My FIl just brought me a new 27 ton Cadet he got from Home Depot. Split a couple weeks ago for the 1st time. It blew through 18" diameter/ 18" long Locust like nothing. You have a problem somewhere, but I think you already know that.


----------



## BlueRidgeMark (May 28, 2008)

Brian Bush said:


> Also. does anyone know of a base plate that can be bought (larger than the 1 provided) that can be used to more easily move the log (when splitting in the vertical position)??




My wood mostly runs 20-40" or so, and I split in the vertical position. Life got a lot easier when I got this Milwaukee hand truck. 1000 lb capacity, 12x24 toe plate, and 6 1/2" wide tires. Very nice.

I got mine at TSC, where you can also get a good splitter to replace that MTD you got. Saw one of those at my local hardware store, for rent. Had a bent toe plate!


----------



## wkpoor (May 28, 2008)

> My wood mostly runs 20-40" or so, and I split in the vertical position. Life got a lot easier when I got this Milwaukee hand truck. 1000 lb capacity, 12x24 toe plate, and 6 1/2" wide tires. Very nice.

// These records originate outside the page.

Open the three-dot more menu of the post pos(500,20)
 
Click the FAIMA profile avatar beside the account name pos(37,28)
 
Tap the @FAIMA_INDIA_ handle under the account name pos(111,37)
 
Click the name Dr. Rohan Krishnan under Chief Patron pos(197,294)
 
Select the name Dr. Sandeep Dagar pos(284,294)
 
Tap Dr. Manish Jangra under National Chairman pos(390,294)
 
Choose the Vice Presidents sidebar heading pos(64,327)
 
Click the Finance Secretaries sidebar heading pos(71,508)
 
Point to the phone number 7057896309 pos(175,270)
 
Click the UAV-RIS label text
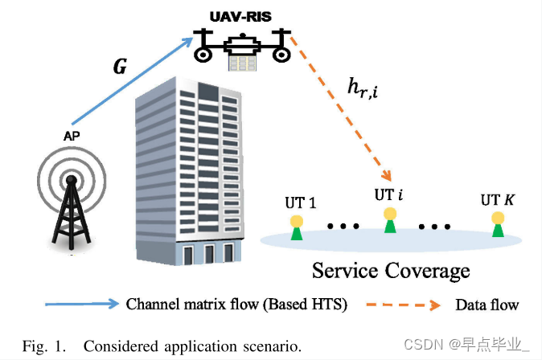click(x=241, y=16)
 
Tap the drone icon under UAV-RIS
click(x=242, y=45)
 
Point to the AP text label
click(x=72, y=137)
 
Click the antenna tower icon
click(x=72, y=205)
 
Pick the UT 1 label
click(x=301, y=201)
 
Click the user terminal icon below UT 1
click(x=297, y=227)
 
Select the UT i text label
click(x=388, y=195)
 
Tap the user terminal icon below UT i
click(x=391, y=220)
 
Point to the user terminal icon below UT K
click(x=499, y=225)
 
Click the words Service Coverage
click(x=390, y=271)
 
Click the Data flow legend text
click(x=487, y=305)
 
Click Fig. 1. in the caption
click(x=43, y=346)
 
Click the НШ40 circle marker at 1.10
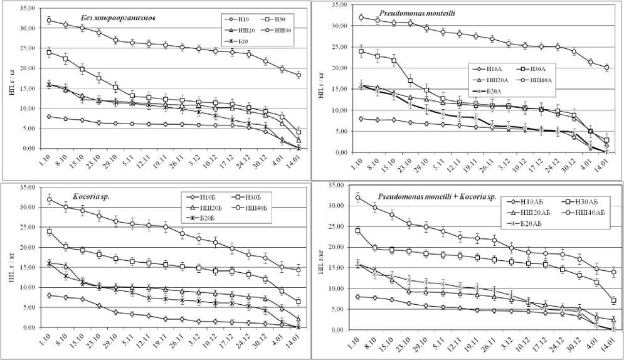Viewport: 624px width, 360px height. [x=49, y=21]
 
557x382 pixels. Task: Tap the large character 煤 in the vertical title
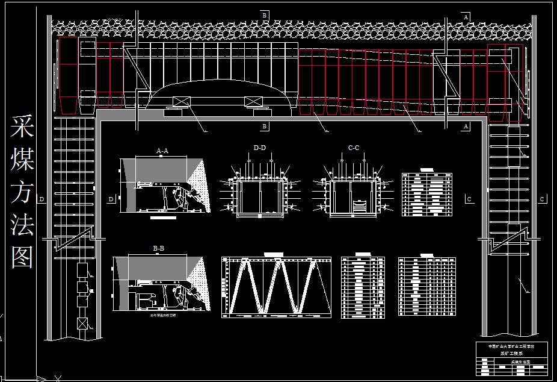point(22,160)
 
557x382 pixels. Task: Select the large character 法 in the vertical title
point(22,225)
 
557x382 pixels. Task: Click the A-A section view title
point(162,151)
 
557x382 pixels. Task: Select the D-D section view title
point(260,148)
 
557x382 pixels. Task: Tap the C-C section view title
point(354,148)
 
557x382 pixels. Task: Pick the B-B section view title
point(159,248)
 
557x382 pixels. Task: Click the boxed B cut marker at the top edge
point(264,14)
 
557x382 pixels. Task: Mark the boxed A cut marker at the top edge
point(466,17)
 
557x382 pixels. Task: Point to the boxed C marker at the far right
point(543,199)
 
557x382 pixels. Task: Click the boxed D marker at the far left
point(42,199)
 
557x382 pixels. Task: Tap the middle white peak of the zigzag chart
point(278,260)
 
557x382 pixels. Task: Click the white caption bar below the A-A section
point(163,218)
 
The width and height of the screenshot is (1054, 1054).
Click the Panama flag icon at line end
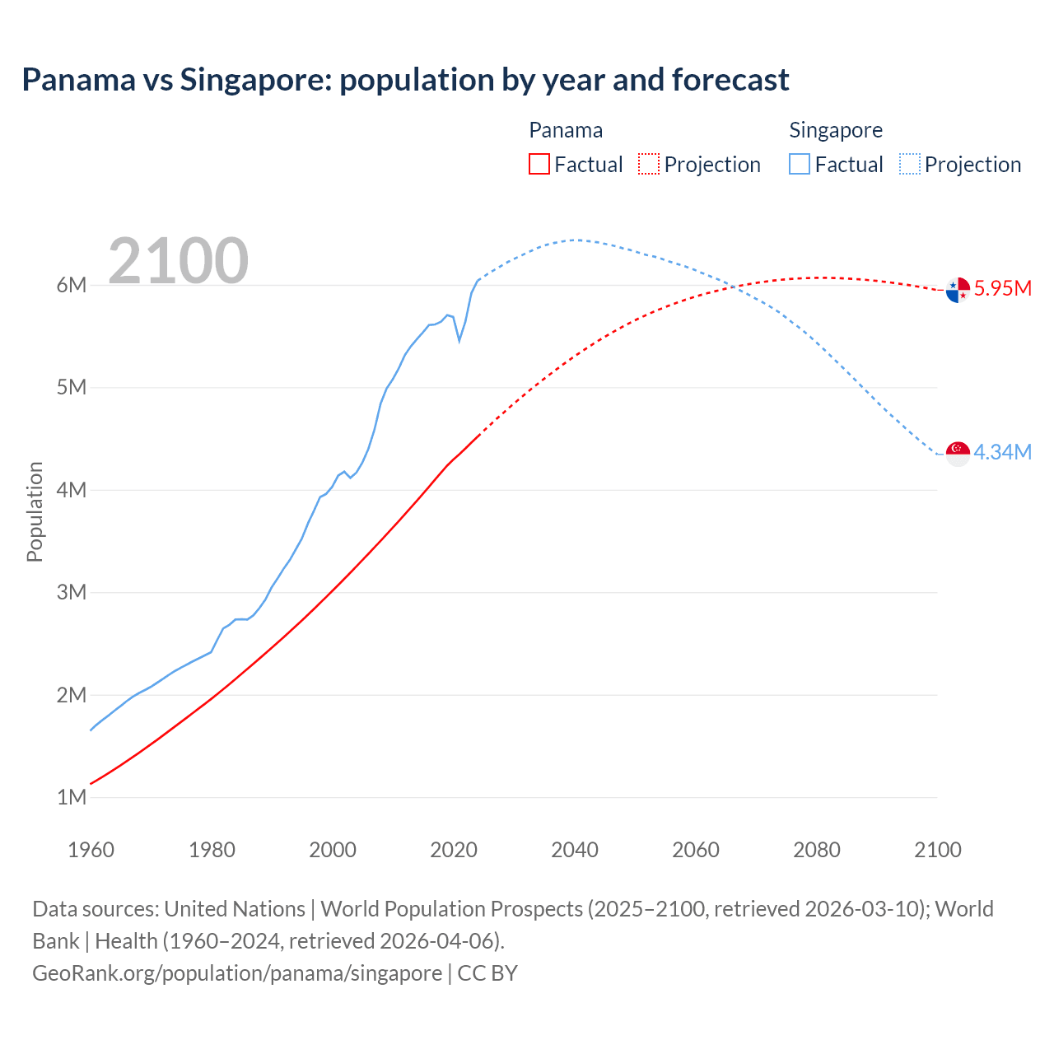point(958,290)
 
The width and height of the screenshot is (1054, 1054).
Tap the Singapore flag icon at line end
point(958,453)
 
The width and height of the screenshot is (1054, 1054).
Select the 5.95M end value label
point(1002,288)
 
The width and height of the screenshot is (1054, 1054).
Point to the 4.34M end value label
point(1002,452)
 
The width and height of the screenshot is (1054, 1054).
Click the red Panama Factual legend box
point(539,164)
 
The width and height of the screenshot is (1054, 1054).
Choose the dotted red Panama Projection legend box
point(649,164)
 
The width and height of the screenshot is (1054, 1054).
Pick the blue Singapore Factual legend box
point(800,164)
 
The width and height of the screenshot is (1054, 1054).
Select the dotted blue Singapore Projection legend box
point(910,164)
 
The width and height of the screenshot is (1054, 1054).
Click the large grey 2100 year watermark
point(178,261)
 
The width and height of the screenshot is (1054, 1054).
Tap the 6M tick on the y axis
point(72,285)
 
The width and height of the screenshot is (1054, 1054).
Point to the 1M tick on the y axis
point(72,797)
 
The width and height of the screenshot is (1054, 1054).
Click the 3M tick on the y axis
point(72,592)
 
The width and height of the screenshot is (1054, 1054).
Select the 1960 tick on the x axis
point(91,850)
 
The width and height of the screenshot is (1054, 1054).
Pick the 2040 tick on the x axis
point(575,850)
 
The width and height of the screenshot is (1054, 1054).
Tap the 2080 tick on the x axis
point(817,850)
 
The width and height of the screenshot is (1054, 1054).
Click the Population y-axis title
point(35,511)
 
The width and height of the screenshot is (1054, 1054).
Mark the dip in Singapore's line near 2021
point(459,340)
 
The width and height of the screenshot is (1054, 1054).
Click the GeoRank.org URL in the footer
point(237,972)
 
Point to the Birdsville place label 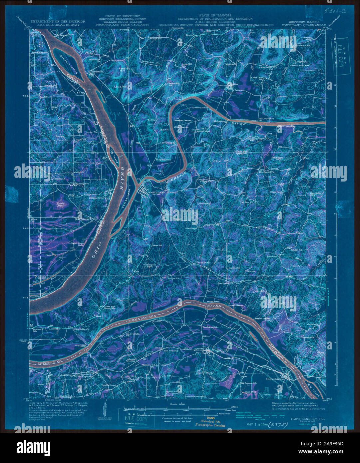[95, 71]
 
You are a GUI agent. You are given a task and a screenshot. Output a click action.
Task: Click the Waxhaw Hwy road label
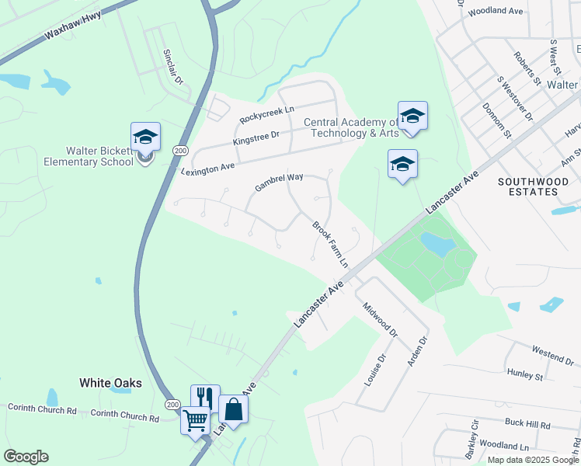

I bought one of those about 4yrs ago from TSC. Milwaukee is not the original mfg and I can't remember who is now. Anyway I bent the axle moving logs onto my trailer. I called the company and told then the axle was too light for the claimed 1000lbs. they said it could carry. They have since upsized the axle. I have bought 2 more since then and no trouble reported yet. BTW they sent me a brand new one no charge on the first one with the bent axle.


----------